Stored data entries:
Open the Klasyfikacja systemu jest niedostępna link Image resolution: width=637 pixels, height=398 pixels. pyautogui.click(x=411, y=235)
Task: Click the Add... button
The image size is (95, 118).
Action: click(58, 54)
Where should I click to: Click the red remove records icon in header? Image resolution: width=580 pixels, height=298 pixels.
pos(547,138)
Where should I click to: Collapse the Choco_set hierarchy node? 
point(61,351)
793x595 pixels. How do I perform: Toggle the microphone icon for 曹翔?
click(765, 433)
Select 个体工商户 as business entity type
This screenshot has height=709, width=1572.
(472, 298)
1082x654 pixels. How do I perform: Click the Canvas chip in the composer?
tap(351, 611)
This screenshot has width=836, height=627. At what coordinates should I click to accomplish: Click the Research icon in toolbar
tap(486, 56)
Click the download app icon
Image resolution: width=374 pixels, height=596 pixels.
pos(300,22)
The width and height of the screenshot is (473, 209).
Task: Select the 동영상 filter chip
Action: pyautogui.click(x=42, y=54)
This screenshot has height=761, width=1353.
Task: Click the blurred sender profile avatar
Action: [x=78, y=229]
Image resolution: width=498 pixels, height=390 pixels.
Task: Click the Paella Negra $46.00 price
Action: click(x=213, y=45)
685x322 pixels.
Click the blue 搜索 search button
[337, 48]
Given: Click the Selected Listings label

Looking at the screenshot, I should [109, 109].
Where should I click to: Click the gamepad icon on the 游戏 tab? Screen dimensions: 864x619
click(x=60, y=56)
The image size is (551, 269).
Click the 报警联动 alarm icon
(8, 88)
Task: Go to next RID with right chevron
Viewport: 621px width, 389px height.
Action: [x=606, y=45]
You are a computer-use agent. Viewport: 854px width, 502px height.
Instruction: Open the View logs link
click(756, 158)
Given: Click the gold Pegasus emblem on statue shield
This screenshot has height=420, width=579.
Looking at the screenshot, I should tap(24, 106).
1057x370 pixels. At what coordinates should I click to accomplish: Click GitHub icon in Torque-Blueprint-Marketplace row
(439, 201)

* TASK BRIEF *
Give the data again, exactly as it appears above.

* THE COMPLETED TASK *
Open the Klasyfikacja systemu jest niedostępna link Image resolution: width=637 pixels, height=398 pixels. pyautogui.click(x=411, y=235)
Task: Click the Add... button
The image size is (95, 118).
Action: click(58, 54)
Where should I click to: Click the red remove records icon in header? Image resolution: width=580 pixels, height=298 pixels.
pos(547,138)
Where should I click to: Collapse the Choco_set hierarchy node? 
point(61,351)
793x595 pixels. How do I perform: Toggle the microphone icon for 曹翔?
click(765, 433)
Select 个体工商户 as business entity type
This screenshot has height=709, width=1572.
(472, 298)
1082x654 pixels. How do I perform: Click the Canvas chip in the composer?
tap(351, 611)
This screenshot has width=836, height=627. At what coordinates should I click to accomplish: Click the Research icon in toolbar
tap(486, 56)
Click the download app icon
Image resolution: width=374 pixels, height=596 pixels.
pos(300,22)
The width and height of the screenshot is (473, 209).
Task: Select the 동영상 filter chip
Action: pyautogui.click(x=42, y=54)
This screenshot has height=761, width=1353.
Task: Click the blurred sender profile avatar
Action: [x=78, y=229]
Image resolution: width=498 pixels, height=390 pixels.
Task: Click the Paella Negra $46.00 price
Action: click(x=213, y=45)
685x322 pixels.
Click the blue 搜索 search button
[337, 48]
Given: Click the Selected Listings label

Looking at the screenshot, I should [109, 109].
Where should I click to: Click the gamepad icon on the 游戏 tab? Screen dimensions: 864x619
click(x=60, y=56)
The image size is (551, 269).
Click the 报警联动 alarm icon
(8, 88)
Task: Go to next RID with right chevron
Viewport: 621px width, 389px height.
Action: [x=606, y=45]
You are a computer-use agent. Viewport: 854px width, 502px height.
Instruction: Open the View logs link
click(756, 158)
Given: Click the gold Pegasus emblem on statue shield
This screenshot has height=420, width=579.
Looking at the screenshot, I should tap(24, 106).
1057x370 pixels. At what coordinates should I click to accomplish: Click GitHub icon in Torque-Blueprint-Marketplace row
(439, 201)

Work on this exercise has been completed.